La quadrature du Tiers (Lieux)

La préparation de la conférence du 4 juin à L’Atelier, nous a donné l’occasion d’échanger avec de nombreux observateurs du phénomène, qu’ils soient chercheurs, utilisateurs ou simples spectateurs. C’est clair, les tiers-lieux alimentent bien des réflexions, et bien des fantasmes. Petit inventaire – à la Prévert ?

« Il ne faut pas confondre le contenant et le contenu ». Le sociologue Antoine Burret rappelle souvent ce qui parait une évidence à qui fréquente les tiers-lieux et leurs nombreux avatars, y compris dans les entreprises. A savoir que les représentations physiques (Numa, Cantine et autres Fablabs) qui s’imposent à notre esprit quand nous pensons aux tiers-lieux, ne sauraient traduire le phénomène dans son intégralité. Il y a beaucoup de versions et beaucoup de lieux différents derrière l’appellation. Et si une définition acceptable du tiers-lieux reste ce « lieu intermédiaire entre le bureau et le domicile », il faut bien constater que certains ont accompli un chemin considérable pour transformer, au sein même des locaux traditionnels de l’entreprise, le bureau d’origine en un endroit fait pour l’échange et le « travailler » autrement. Bref, nourri des expériences des tiers-lieux, un nouveau lieu, avec une nouvelle organisation du travail, nait au sein d’un lieu plus traditionnel.

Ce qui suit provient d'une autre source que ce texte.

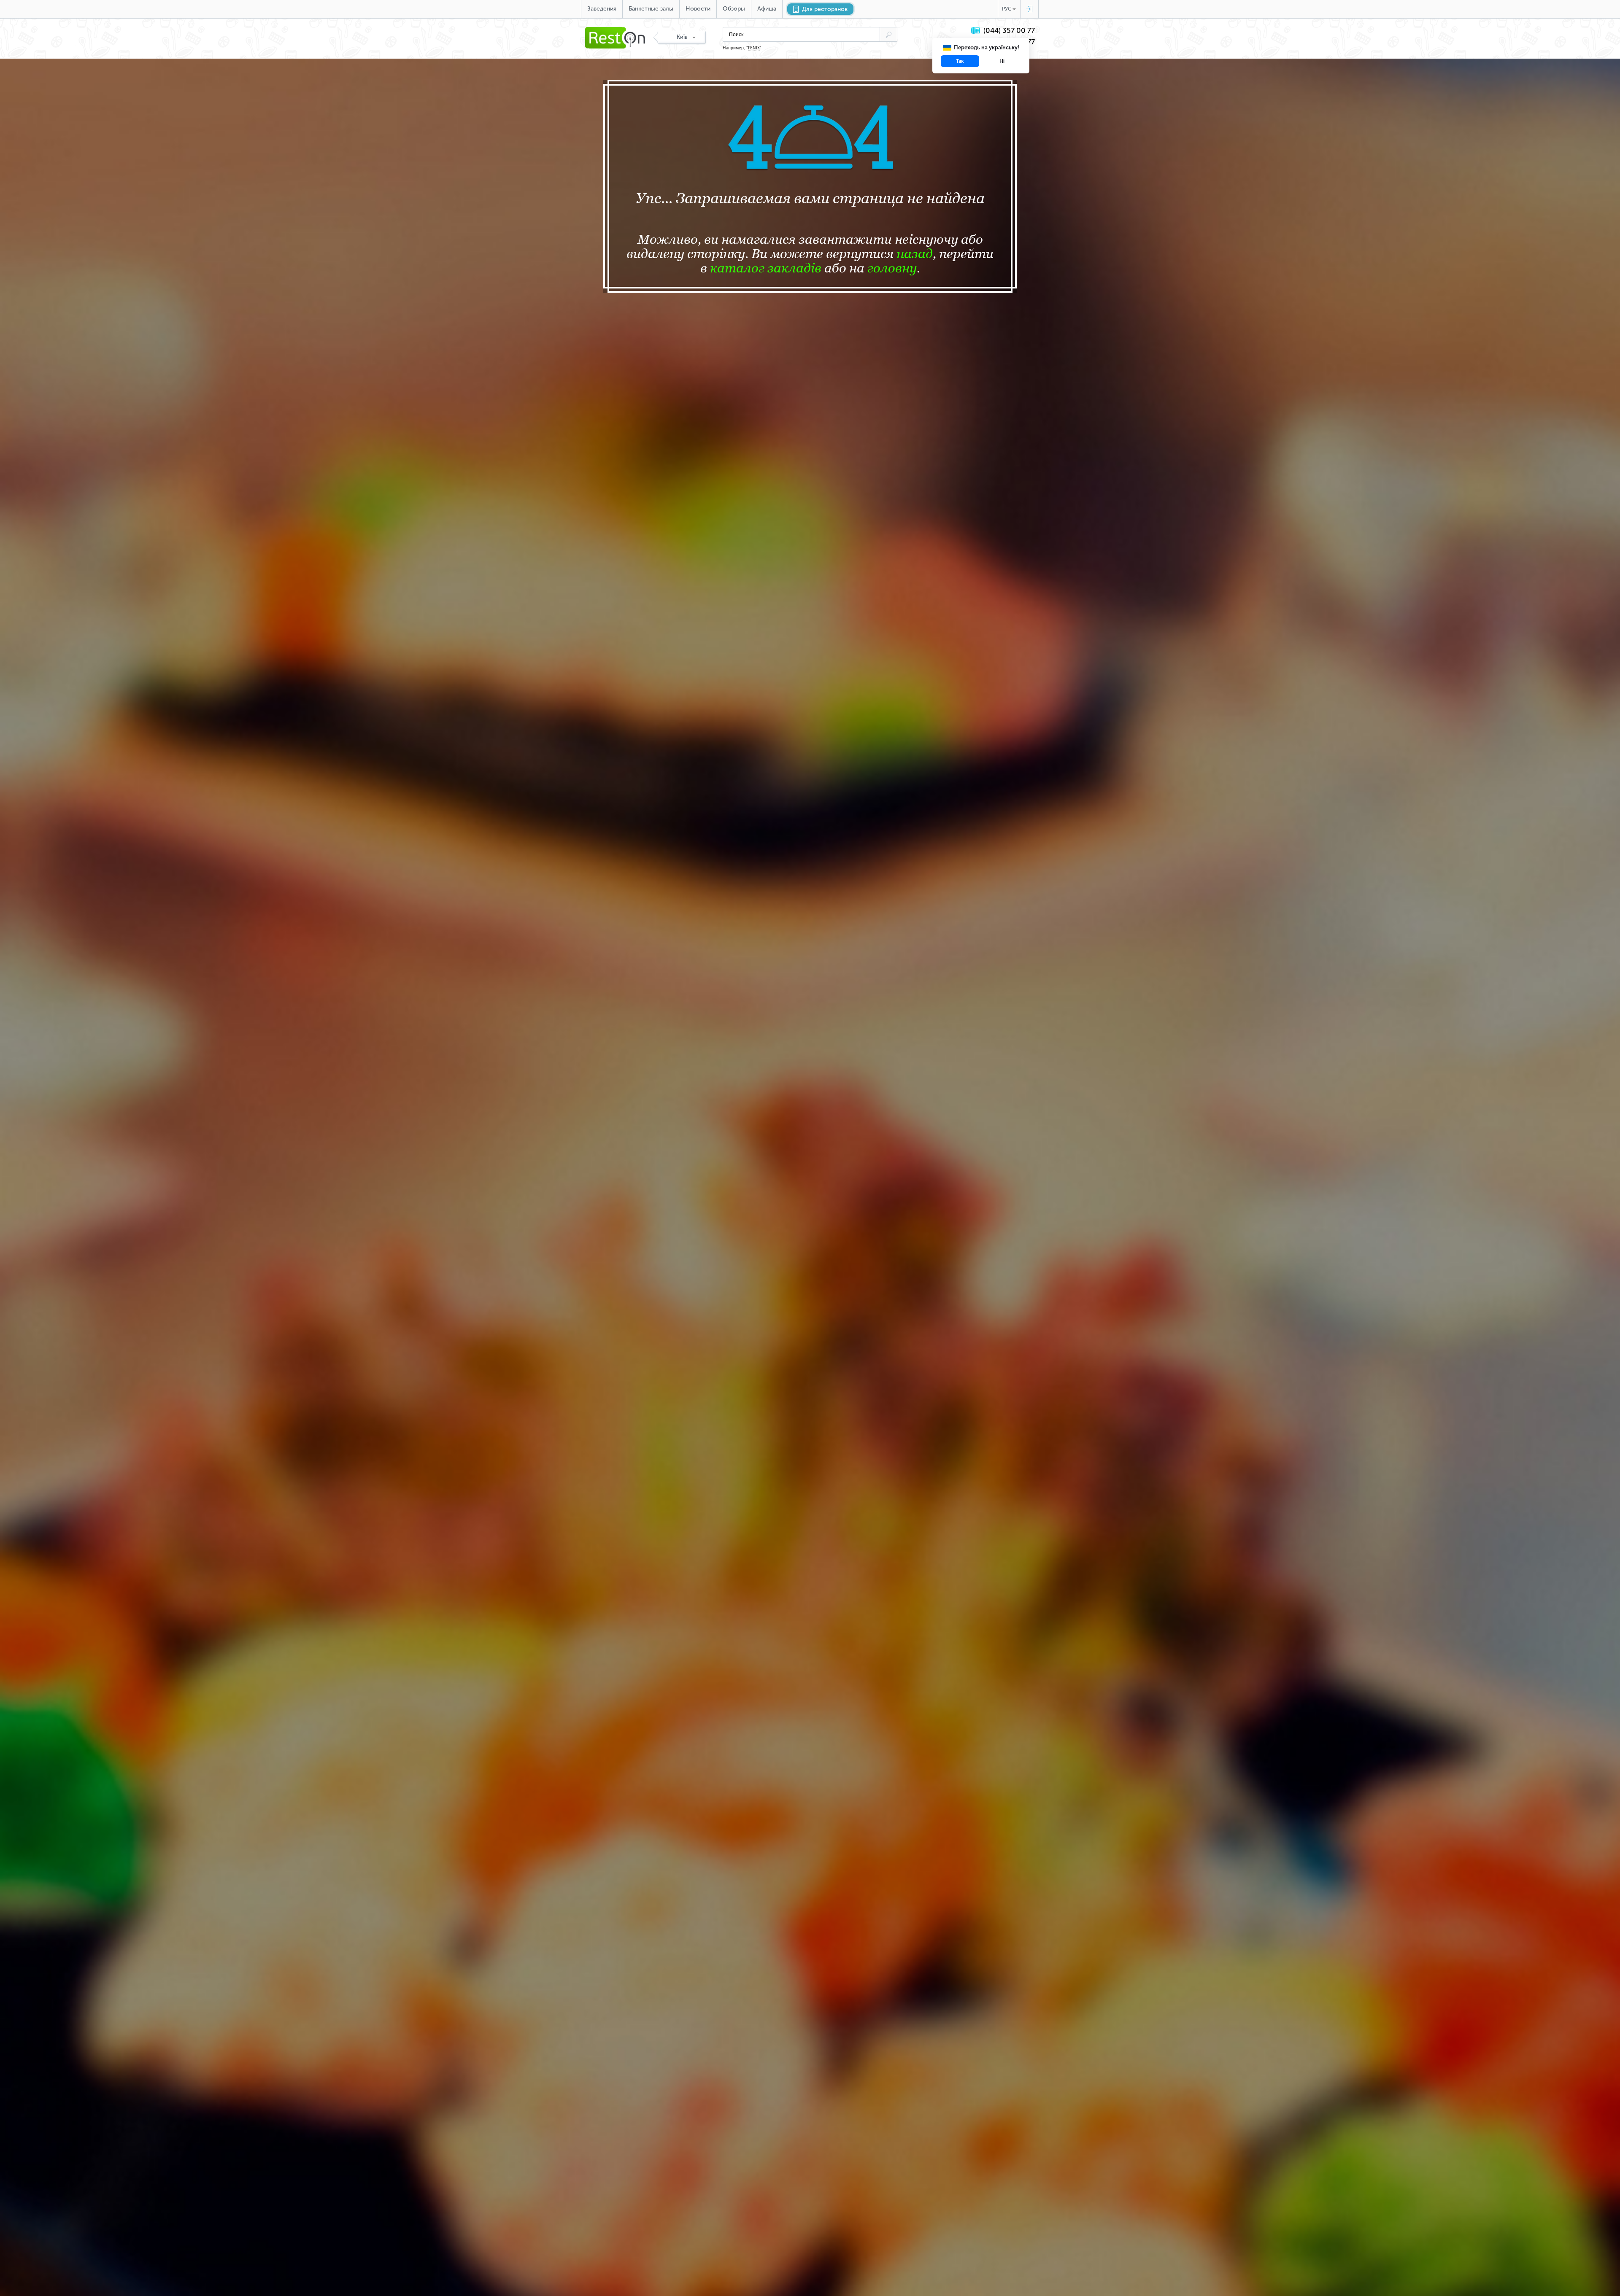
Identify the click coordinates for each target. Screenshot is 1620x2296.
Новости (698, 8)
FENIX (754, 48)
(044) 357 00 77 (1009, 30)
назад (914, 253)
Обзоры (734, 8)
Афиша (766, 8)
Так (960, 61)
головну (892, 267)
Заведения (601, 8)
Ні (1001, 61)
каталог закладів (765, 267)
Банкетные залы (651, 8)
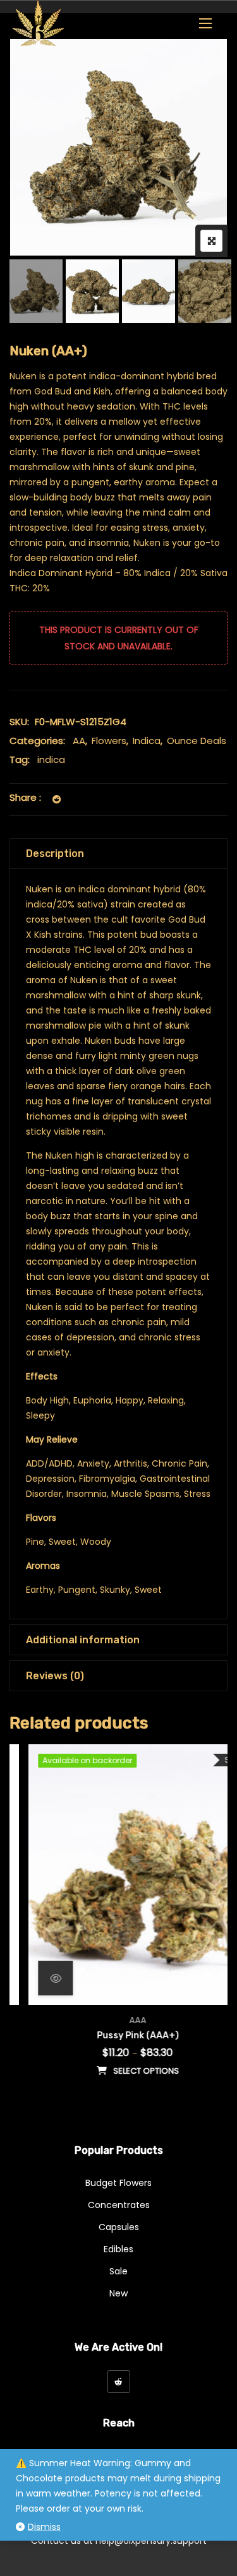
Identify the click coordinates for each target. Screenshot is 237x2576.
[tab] (118, 853)
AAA (118, 2020)
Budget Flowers (118, 2183)
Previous (36, 291)
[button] (205, 23)
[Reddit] (118, 2381)
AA (79, 740)
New (118, 2293)
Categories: (37, 740)
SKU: (19, 721)
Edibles (118, 2249)
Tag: (19, 759)
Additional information (83, 1640)
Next (201, 291)
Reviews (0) (55, 1676)
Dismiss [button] (44, 2526)
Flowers (109, 740)
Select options (127, 2071)
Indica (147, 740)
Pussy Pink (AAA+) (119, 2035)
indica (51, 759)
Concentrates (119, 2205)
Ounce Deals (196, 740)
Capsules (119, 2227)
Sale (118, 2271)
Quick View (36, 1978)
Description (55, 854)
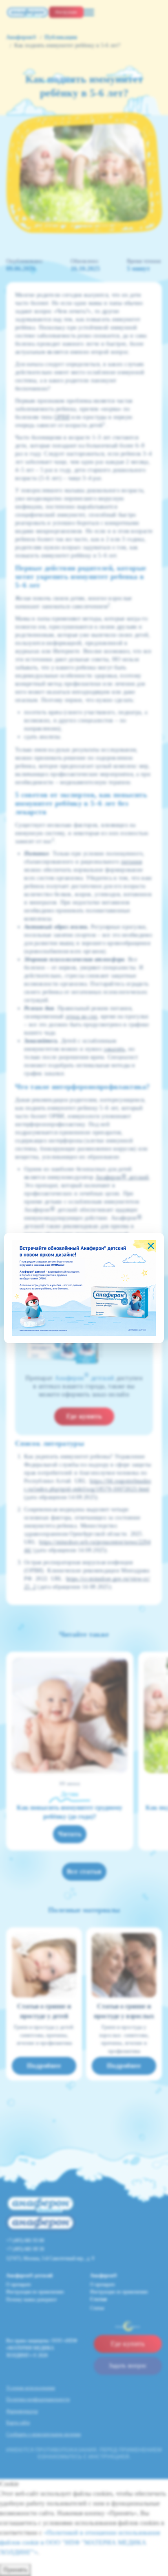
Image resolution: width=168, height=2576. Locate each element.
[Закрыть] (151, 1246)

« Une cure de jouvence pour  les habitués de ces tiers lieux ». Que viennent chercher les salariés, les auto-entrepreneurs, trentenaires ou plus, qui fréquentent les tiers-lieux ? Derrière toutes les justifications rationnelles –création d’entreprises, projets personnels en marge d’un travail de salarié, optimisation des temps de transports -, une autre motivation pointe. « Et si ces personnes déjà expérimentées, bien intégrées dans leurs entreprises respectives, cherchaient simplement à retrouver l’effervescence de leurs années d’étudiant, et le souvenir d’une jeunesse où tout était encore possible ? ». La réflexion de cette étudiante en master de psychologie mérite…. réflexion. Mais qu’on se rassure, selon elle, il n’y a pas de psychopathologie évidente aujourd’hui chez les habitués des tiers-lieux !

« Un repaire pour intellectuels aliénés ». L’expression est à nouveau d’Antoine Burret, qui tente ici de fournir une typologie des habitués du tiers-lieux. Lesquels se caractérisent, en majorité et selon lui, par une grande inadaptation au monde de l’entreprise. « Ils ont souvent fait de longues études, couronnées de succès. Puis se sont retrouvés sans emploi, à la fois par manque de postes disponibles correspondants à leurs profils pointus, mais aussi parce qu’ils sont, déjà, réfractaires à la plupart des codes de la relation entre l’entreprise et son salarié, notamment dans leur rapport à l’autorité et à la hiérarchie ». Les tiers-lieux leur donneraient une seconde chance, en leur permettant de travailler sans être isolés, mais sans être non plus salariés.

« Ne dites plus salariés, mais travailleurs ». Dans un monde où la précarité – et sa connotation négative – se développent et font peur à beaucoup, il est frappant de constater que nombre d’habitués des tiers-lieux se trouvent dans des situations très instables. Mais ils ne semblent pas en souffrir car, si effectivement ils n’ont pas – ou rarement – la sécurité d’un statut, ils ont en revanche la sérénité de l’actif, de celui qui fait, qui travaille. D’ailleurs, le terme de travailleur revient de plus en plus souvent pour les qualifier… et pour s’interroger, côté entreprises, sur les raisons et les modalités d’une nouvelle coopération avec ces personnes, utiles à l’entreprise, mais qui ne souhaitent pas forcément en faire partie.